BUILD YOUR REFERRAL LIST
Some of your best business will come from referrals, so it’s important to keep and maintain a good list of your industry contacts. Start by taking a few minutes to identify 25 people who can help you move your business forward. These can be vendors, prospects, customers, former customers, strategic partners, and people you don't yet know. Then put them on a list and begin the relationship-building process.
SPEND TIME FACE-TO-FACE (WHEN POSSIBLE!)
During ‘normal’ times, face-to-face is ideal. In today’s shelter-at-home environment, utilize technology with video/virtual meetings to maintain that personal connection. To really get to know someone, you must spend time with them face-to-face.
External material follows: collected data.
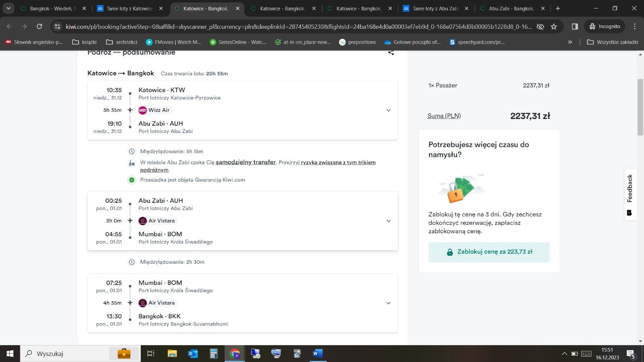644x362 pixels.
Task: Bookmark this page with the star icon
Action: [554, 27]
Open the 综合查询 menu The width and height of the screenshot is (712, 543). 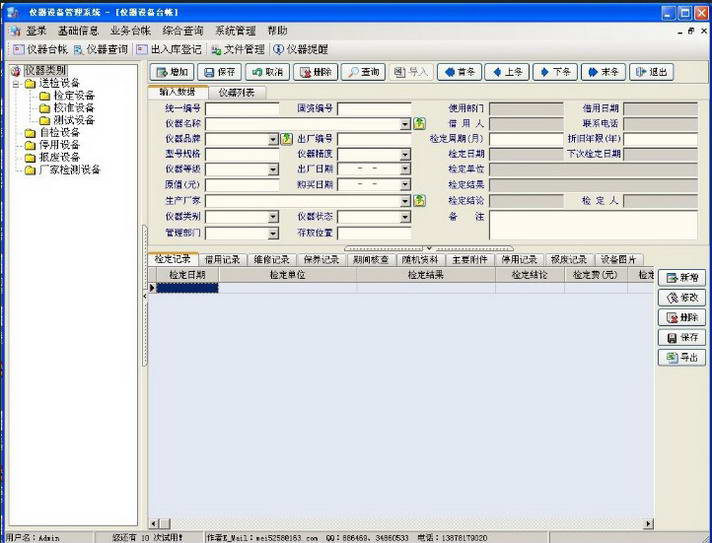click(x=182, y=31)
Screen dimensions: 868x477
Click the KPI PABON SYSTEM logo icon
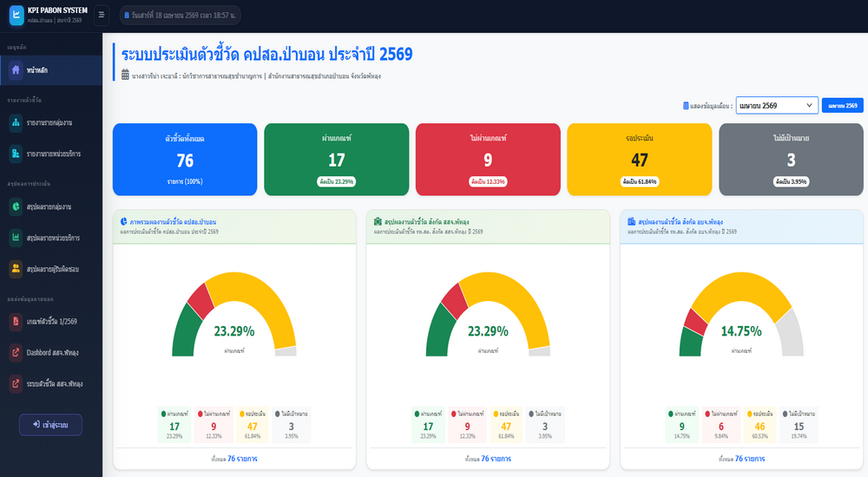pyautogui.click(x=16, y=15)
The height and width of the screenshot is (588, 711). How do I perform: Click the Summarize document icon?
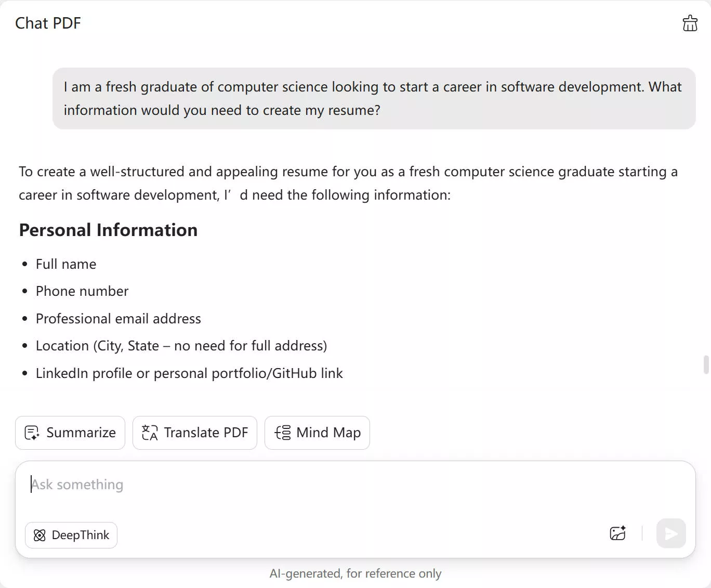[x=32, y=433]
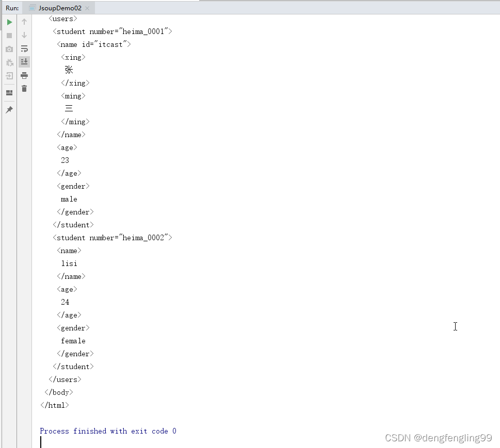This screenshot has height=448, width=500.
Task: Rerun the JsoupDemo02 program
Action: 9,22
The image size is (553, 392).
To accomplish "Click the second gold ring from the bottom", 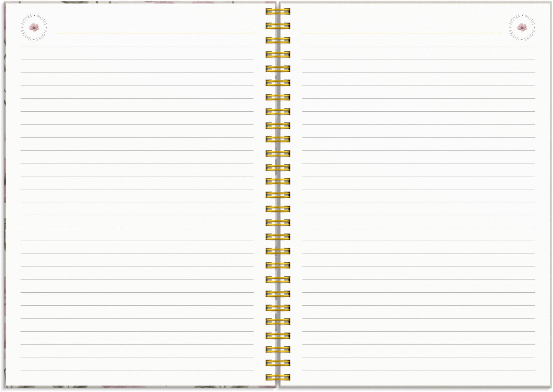I will [278, 363].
This applies to your business networks, your team members, your vendors and, most importantly, your customers. You cannot depend on emails, texts, newsletters, blogs, etc., to build these relationships.
COMMIT TO IT
Building strong relationships requires a commitment of time and effort. If it’s not blocked out on your calendar, chances are that it’s not happening. Commit it to the calendar and then intentionally focus on relationship building.
ALIGN WITH STRATEGIC PARTNERS
Success doesn’t happen in a vacuum. Which strategic partners does your business need in order to move forward? Chances are there are certain areas of your business that could be improved with outside expertise. It’s worth seeking out paid partners as well as other business relationships to build your strategic network.
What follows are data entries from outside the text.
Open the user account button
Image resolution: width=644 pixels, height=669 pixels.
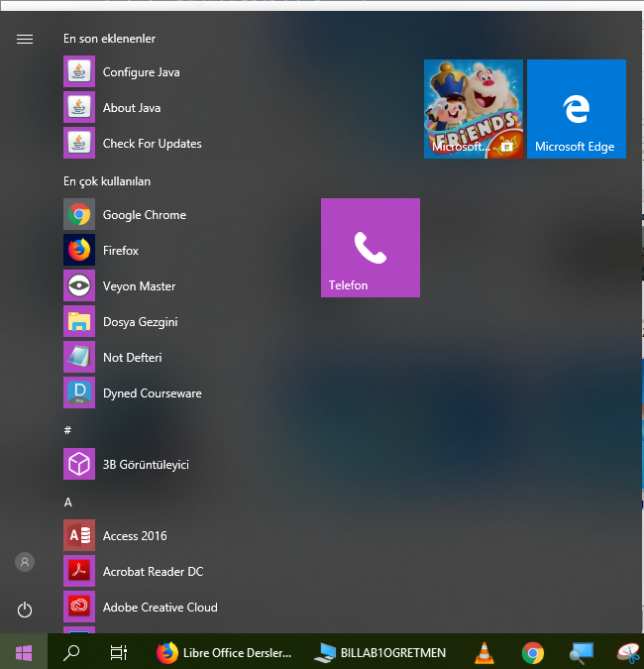pyautogui.click(x=25, y=562)
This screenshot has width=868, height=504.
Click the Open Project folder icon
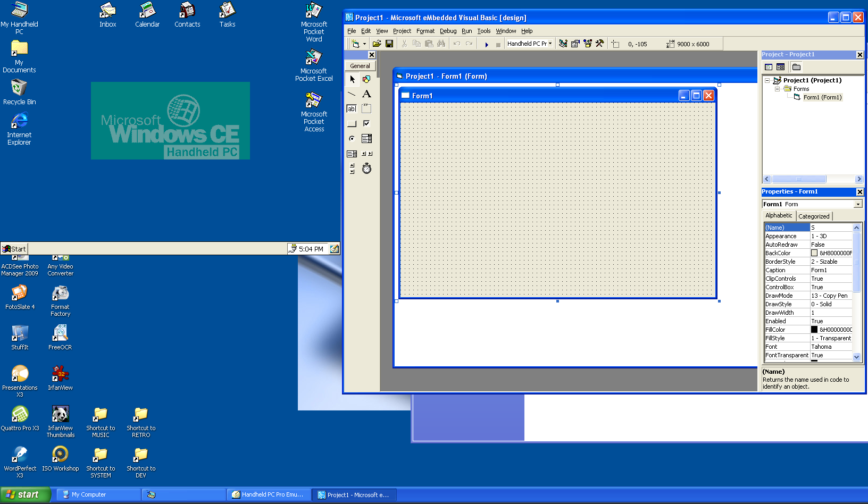(x=377, y=44)
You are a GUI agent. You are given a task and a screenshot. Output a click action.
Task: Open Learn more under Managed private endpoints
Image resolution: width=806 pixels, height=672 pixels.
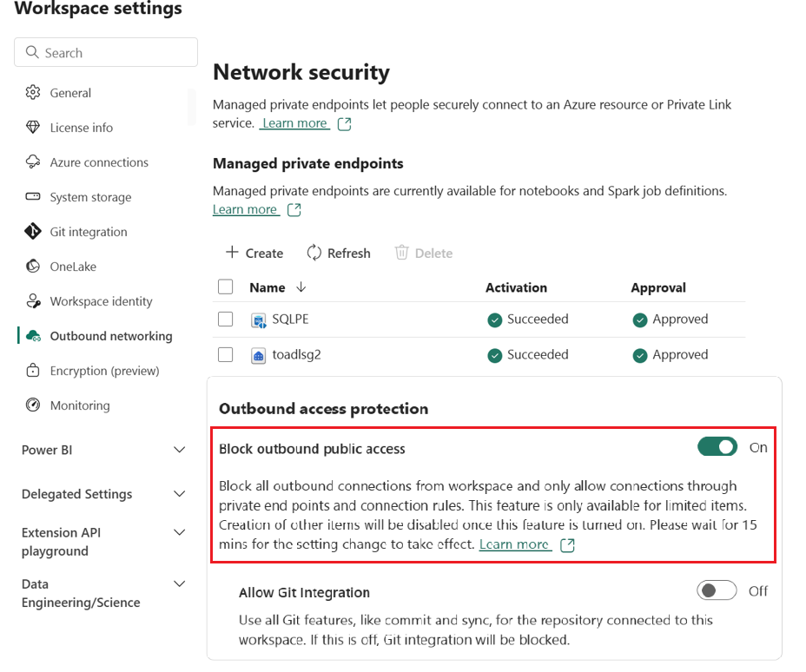[246, 209]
GIVE WITHOUT EXPECTING IN RETURN
Reciprocity is a powerful psychological phenomenon – when you get something, you want to give something in return. Use this to your advantage by passing along good information, resources, or tips to your business contacts, even if it doesn’t directly relate to your bottom line.
Take Advantage of Tax Opportunities
In general, the current tax code under the Tax Cuts and Jobs Act is beneficial for the staffing industry. We now have lower tax rates across the board, and most staffing firms are eligible for the “pass-through entity” tax deduction. This means that most firms can potentially deduct up to 20% of “Qualified Business Income” – or “QBI” - from federal taxable income. USE APPLICABLE TAX CREDITS If applicable, take advantage of the Work Opportunity Tax Credit (WOTC), a federal tax credit rewarding companies for employing individuals who have previously faced significant barriers to employment such as veterans, long term unemployed, and food stamp recipients. Employers can earn up to $9,600 in federal tax credits for each qualified employee, and there is a good chance you may already be hiring individuals from these target groups but not claiming the tax credits.
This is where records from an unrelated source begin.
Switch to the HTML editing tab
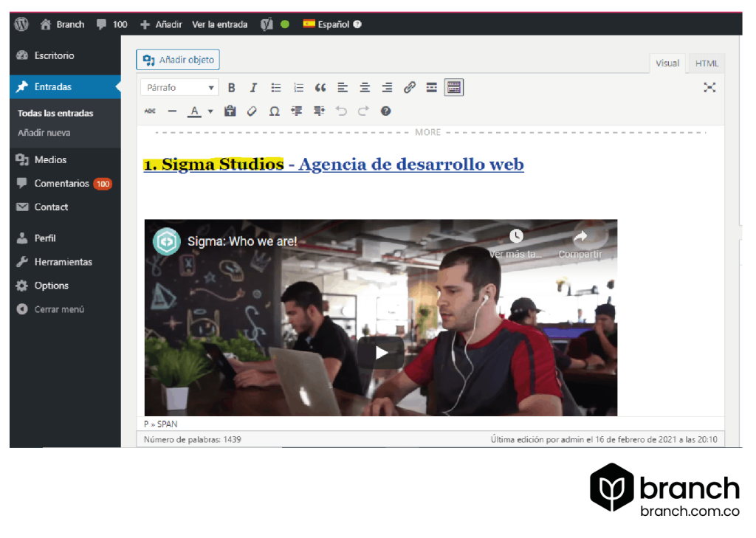 pyautogui.click(x=706, y=63)
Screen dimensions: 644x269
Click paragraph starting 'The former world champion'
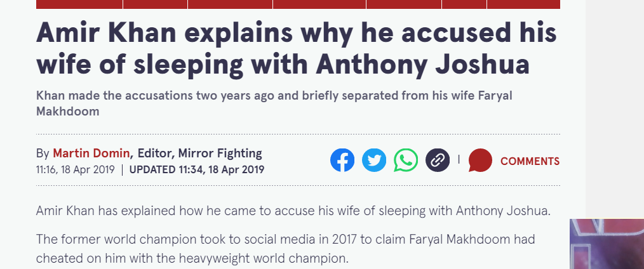click(285, 249)
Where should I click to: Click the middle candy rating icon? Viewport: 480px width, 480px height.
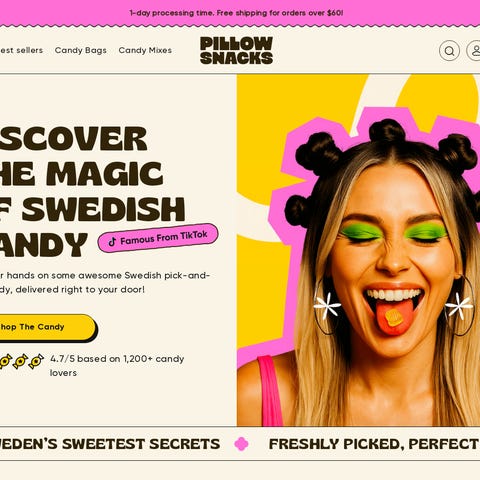tap(20, 361)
In today’s environment, also consider the benefits of The Coronavirus Aid, Relief, and Economic Security (CARES) Act tax credits.
Reinvest in Your Business
The money that you earn by working hard at staffing is yours - don’t let the IRS take more than they have to! Investing back in your business is a great way to use your capital. Areas of focus include: • Technology – such as a new back office system or ATS • People – such as a new salesperson in a new region • Equipment – such as a new computer system • Places – satellite office or on-site location
Ultimately those expenses flow through your income statement and reduce your taxable income. Plus, with the recent expansion of the Section 179 deduction, you might be able to deduct the cost of some equipment.